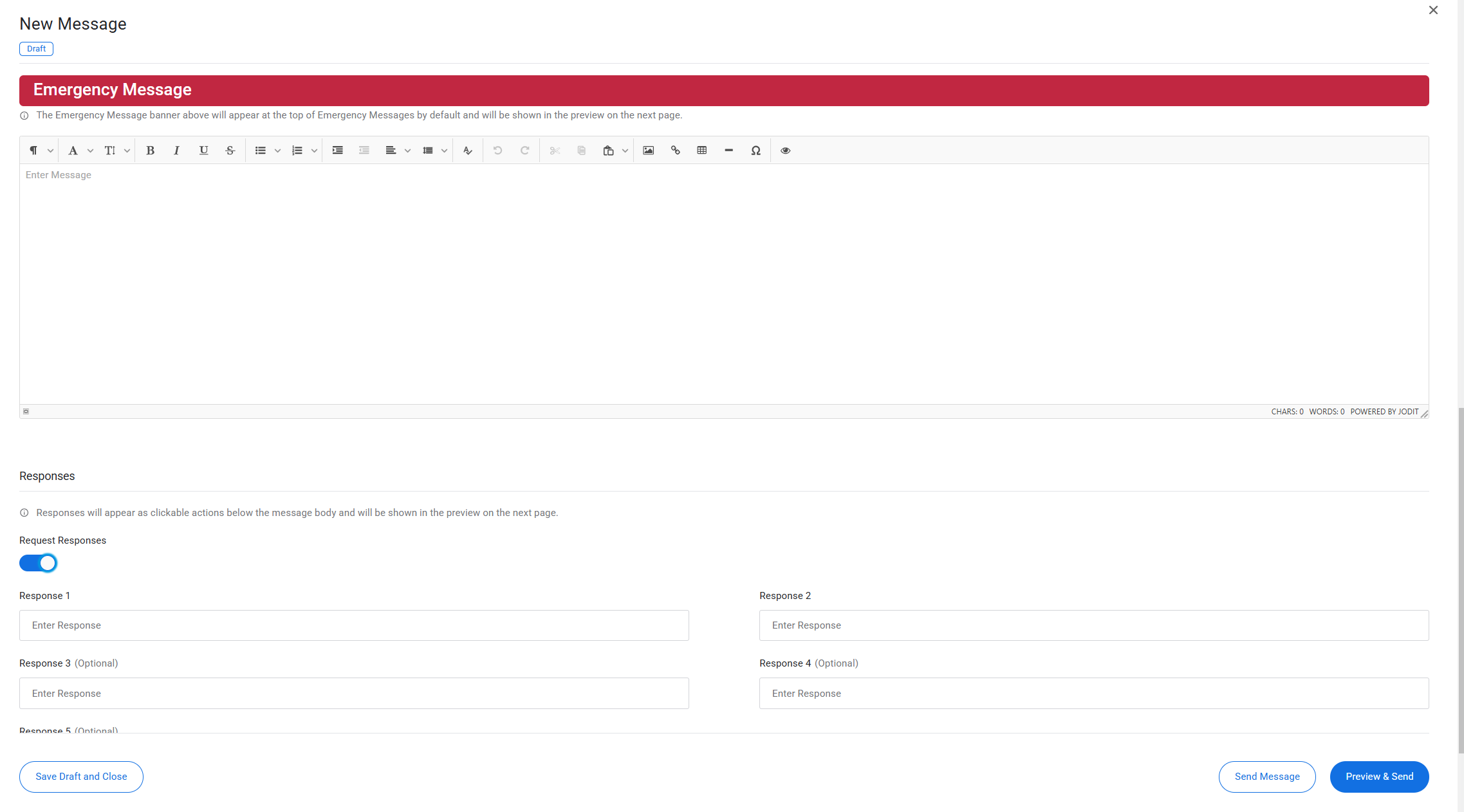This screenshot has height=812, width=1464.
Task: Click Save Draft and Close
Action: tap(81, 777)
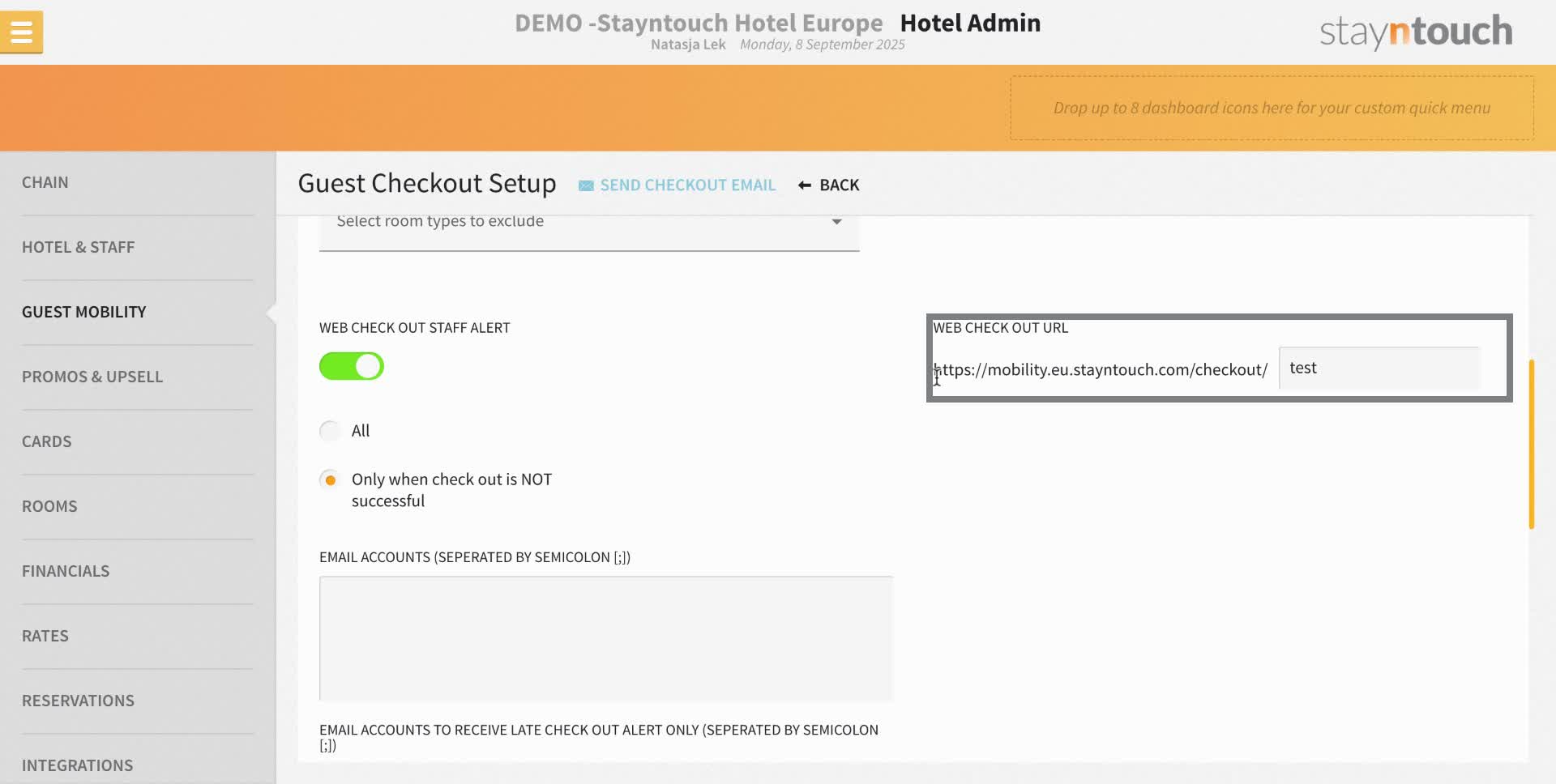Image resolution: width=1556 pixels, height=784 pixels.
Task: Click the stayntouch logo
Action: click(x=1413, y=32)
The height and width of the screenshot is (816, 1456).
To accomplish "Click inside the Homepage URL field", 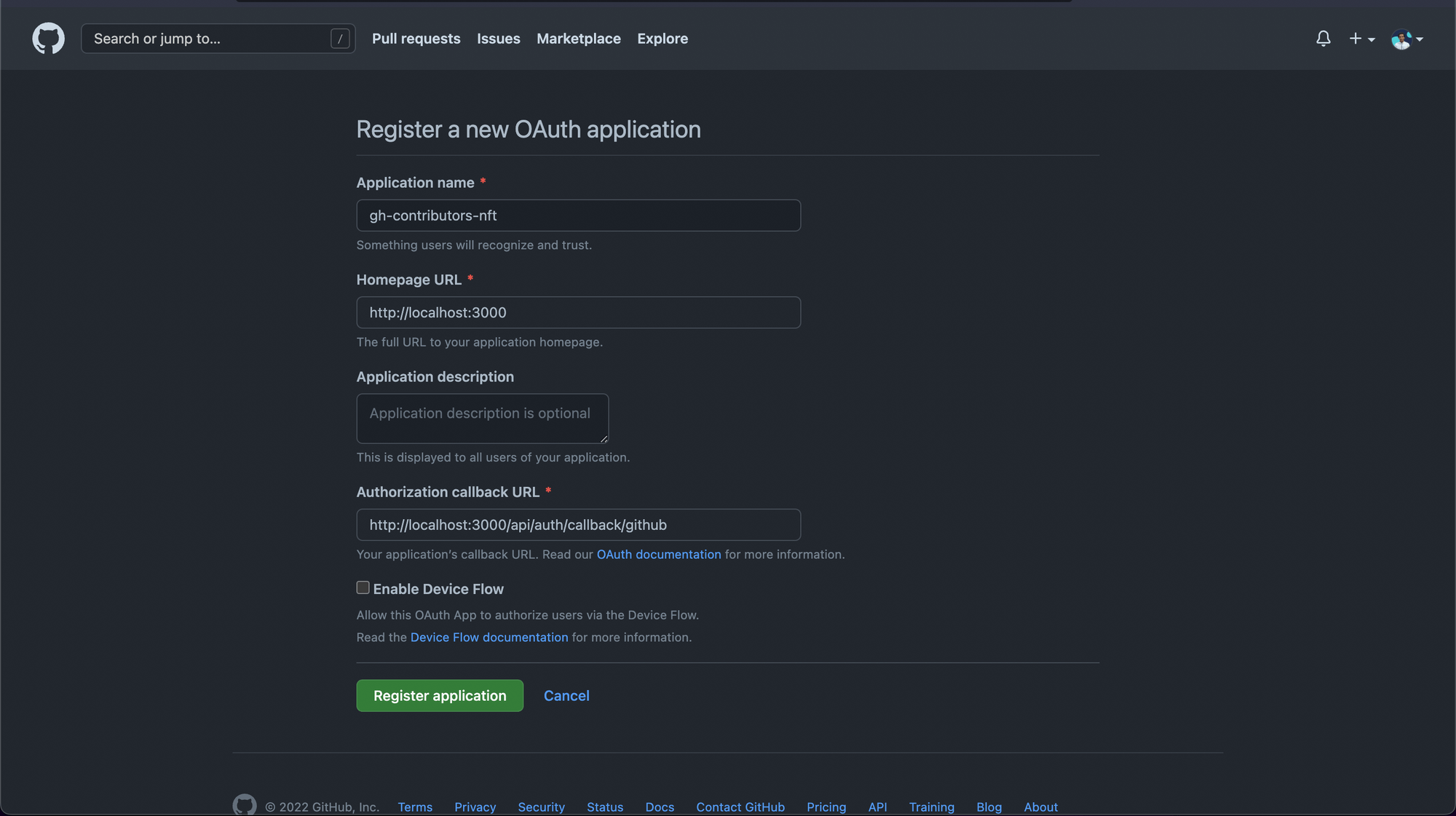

## About this exercise
Repeat exactly the line containing "The height and" and every line after it through the end of the records, and nothing else. Leave the pictures out.

## Response box
The height and width of the screenshot is (816, 1456).
To accomplish "Click inside the Homepage URL field", 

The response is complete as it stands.